Marysia Sadowska spędza z Rogerem coraz więcej czasu. I to nie tylko na lodowej tafli. Są również widywani w innych miejscach, na przykład na basenie, gdzie potrafią godzinami baraszkować w wodzie - donosi bulwarówka.

Poznali się w wakacje, kiedy zaczęły się próby do programu. Ich serca od razu zaczęły mocniej bić. Ale Marysia nie była wolna. Od lat jest w związku z Adrianem, z którym zaręczyła się kilka miesięcy temu. Chłopak pracuje poza Warszawą. Od kiedy jego narzeczona zaczęła naukę tańców na lodzie, miała dla niego coraz mniej czasu. A on mógł oglądać swoją Marysię tylko w telewizji, i to w ramionach innego. Z tego co wiemy, między Marysią a Adrianem nie doszło jeszcze do żadnej poważnej rozmowy na temat tego, co się dzieje między nią a Rogerem. Ale taka rozmowa to tylko kwestia czasu - uważa "Fakt".

Reklama

Bo iskrzenia między Marysią a Rogerem już się nie da ukryć. Zauważyła to nawet Doda, będąca jurorką tego programu. Z właściwą sobie bezceremonialnością zapytała wprost, czy są w sobie zakochani. Zaprzeczenia nie było… - donosi bulwarówka.

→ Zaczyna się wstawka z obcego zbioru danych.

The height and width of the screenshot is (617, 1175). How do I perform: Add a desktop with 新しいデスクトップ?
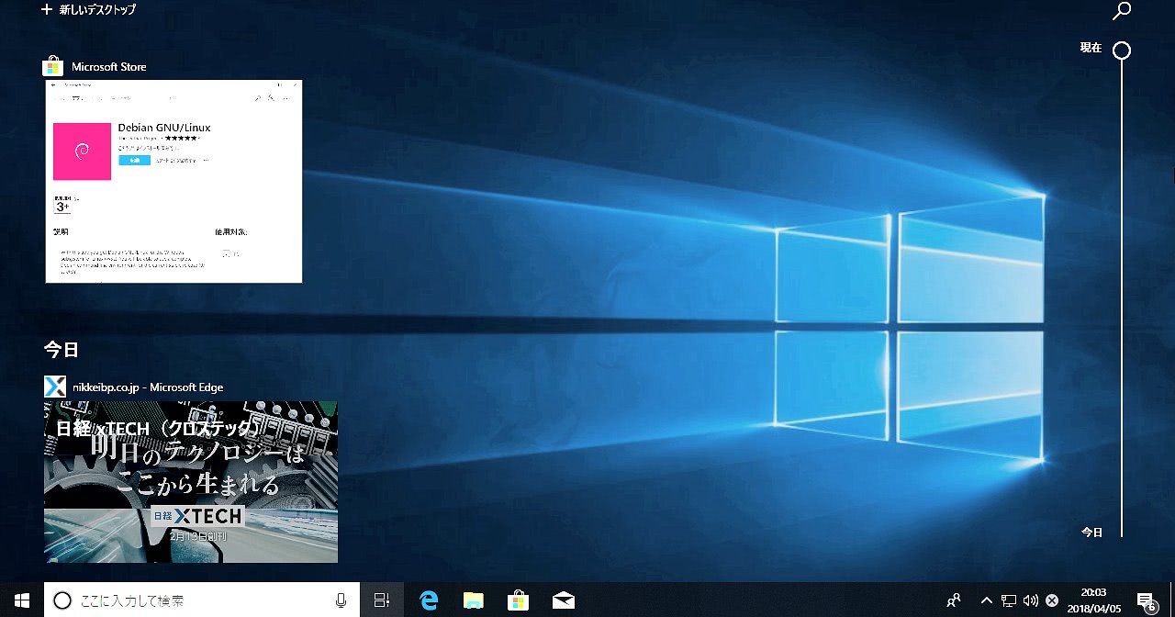(88, 10)
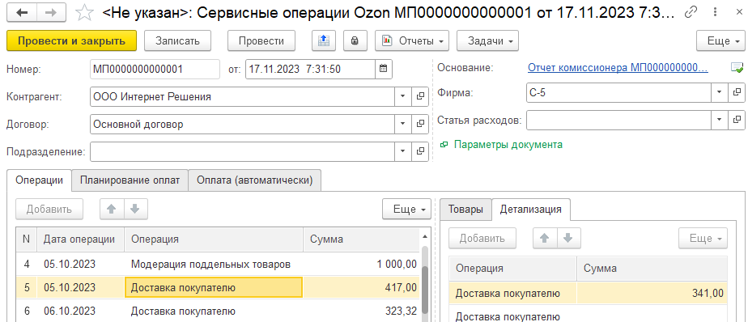
Task: Open the Отчет комиссионера base document link
Action: click(x=618, y=68)

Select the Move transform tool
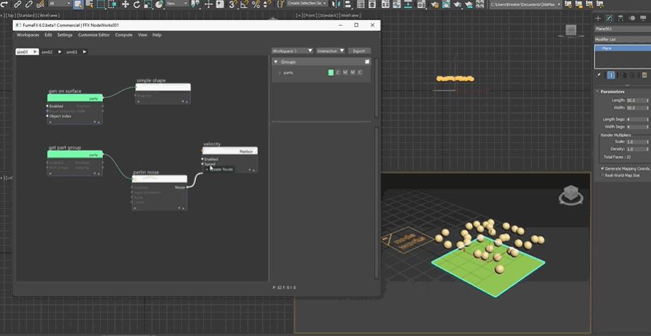[126, 4]
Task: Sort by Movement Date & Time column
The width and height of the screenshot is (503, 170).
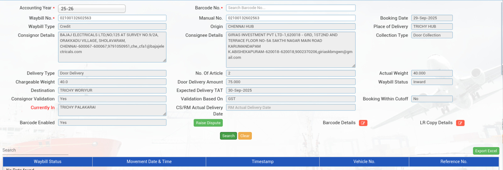Action: (x=149, y=162)
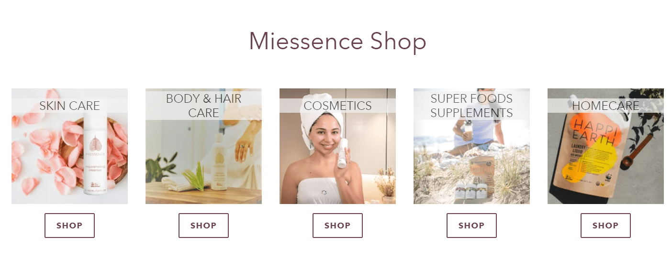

Para ma za sobą również pierwszą prawdziwą kłótnię. Do ostrej sprzeczki doszło w środę podczas treningu. Marysia pokłóciła się z Rogerem o to, jak mają tańczyć. Po ostrej wymianie zdań przebrała się i pobiegła do domu. Roger, by ją przebłagać, szybciutko wysłał jej do domu wielki bukiet kwiatów. A potem były osobiste, czułe przeprosiny - relacjonuje bulwarówka.

Reklama

Co będzie z tą miłością, kiedy skończy się program? Czy Marysia, która w tej chwili miota się między starymi zobowiązaniami (Adrian) a nowym uczuciem (Roger), podejmie w końcu decyzję i postawi wszystko na jedną kartę? - zastanawia się "Fakt".